Entanglement and Classical Simulability in Quantum Extreme Learning Machines

Abstract

Quantum Machine Learning (QML) has emerged as a promising framework for exploring how quantum dynamics may enhance data processing tasks. Here we investigate Quantum Extreme Learning Machines (QELMs), a quantum analogue of classical Extreme Learning Machines in which training is restricted to the output layer. Our architecture combines dimensionality reduction (via PCA or Autoencoders), quantum state encoding, evolution under an XX Hamiltonian, and projective measurement to produce features for a classical single-layer classifier. By analyzing the classification accuracy as a function of evolution time, we observe a sharp transition between low- and high-accuracy regimes, followed by saturation.
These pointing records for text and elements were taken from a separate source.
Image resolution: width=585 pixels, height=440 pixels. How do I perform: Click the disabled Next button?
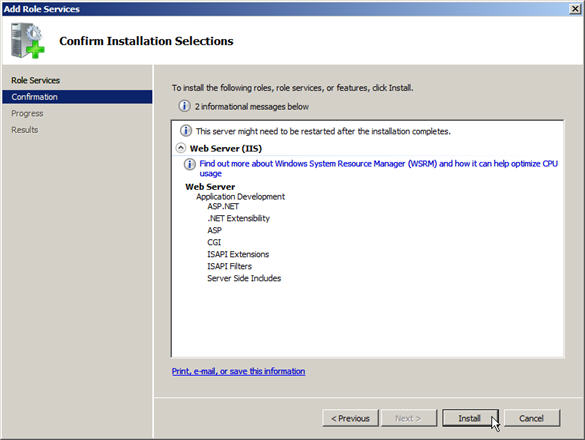click(x=409, y=418)
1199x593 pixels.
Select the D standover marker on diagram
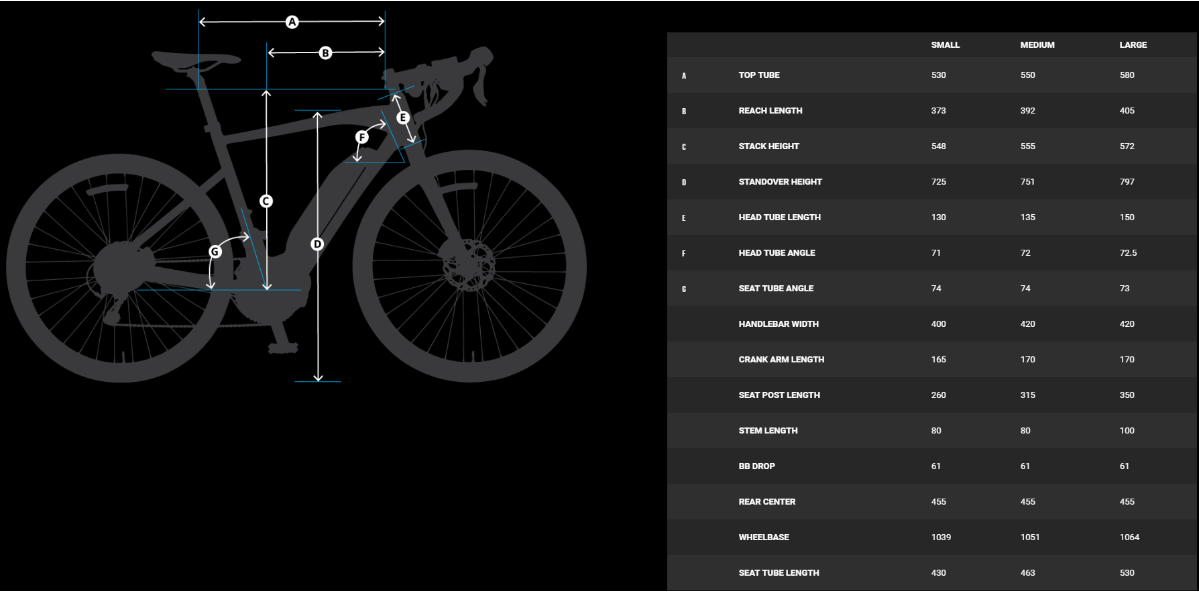[x=318, y=244]
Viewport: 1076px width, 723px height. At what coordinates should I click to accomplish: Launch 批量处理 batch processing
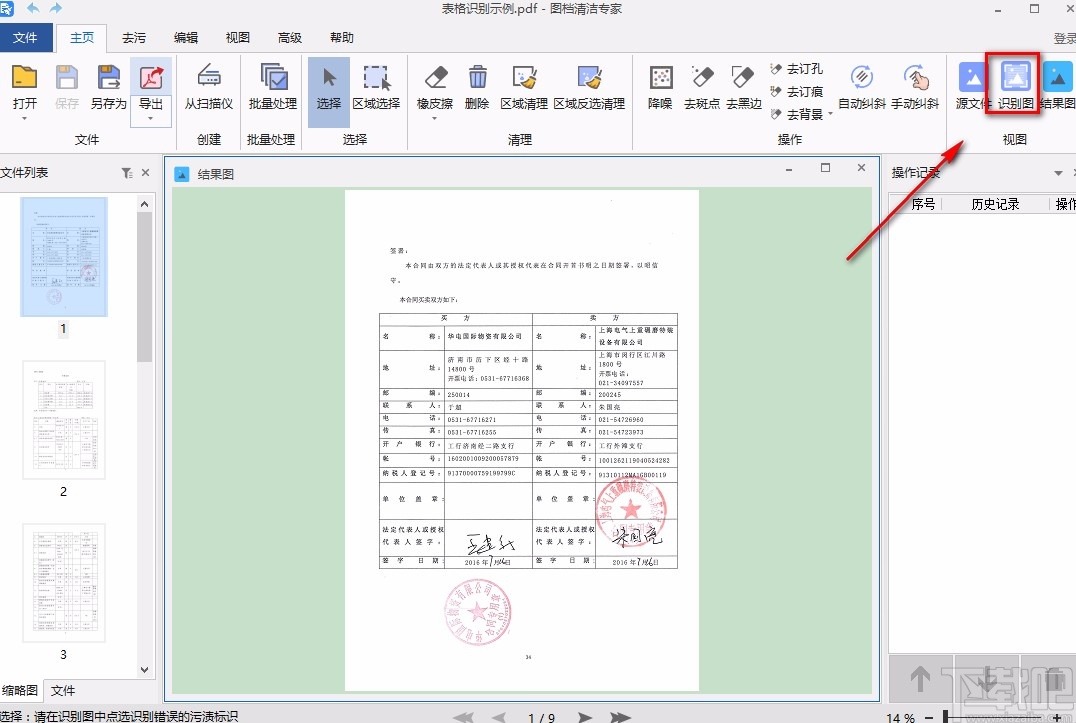tap(272, 86)
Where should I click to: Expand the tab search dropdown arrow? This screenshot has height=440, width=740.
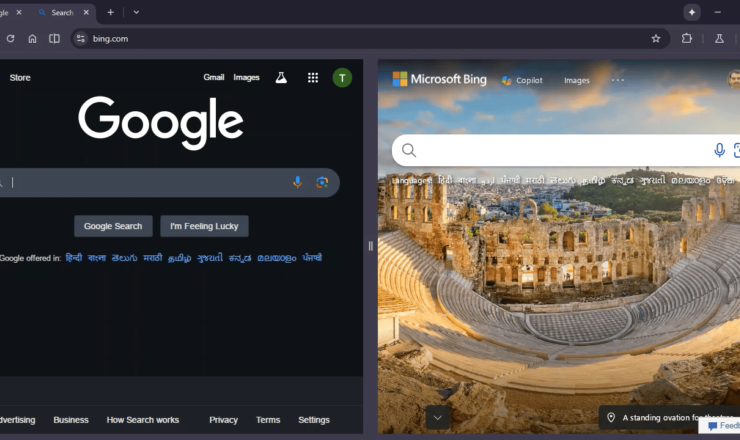136,12
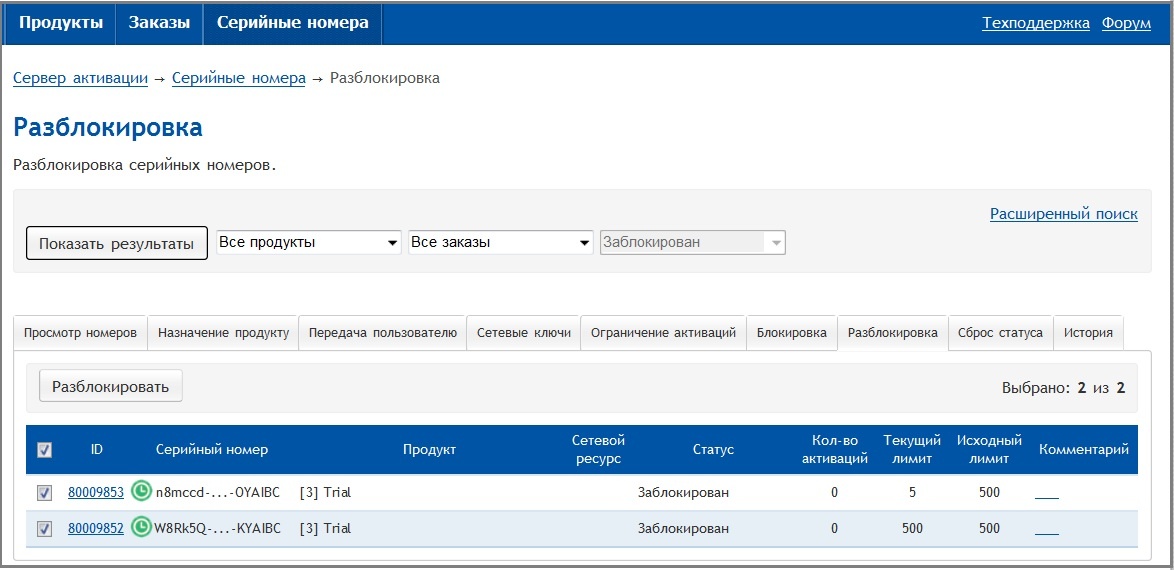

Remarkably, the saturated performance is comparable to that obtained using Haar-random unitaries that generate maximally complex dynamics, even though the XX model is integrable and local. Our results indicate that this increase in performance correlates with the onset of entanglement, which improves the embedding of classical data in Hilbert space and leads to more separable clusters in measurement probability space. Thus, moderate entanglement can contribute positively to the structure of the data representation, improving learnability without necessarily implying quantum computational advantage. For the image-classification tasks studied here, namely MNIST, Fashion-MNIST, and CIFAR-10, the relevant evolution time is consistent with information exchange over short distances and, within the explored system sizes, does not show evidence of scaling with the full system size. This suggests that QELM performance in this regime relies only on limited entanglement and remains compatible with efficient classical simulation. Our results clarify how local quantum dynamics and moderate quantum correlations are already sufficient to generate useful feature representations for learning.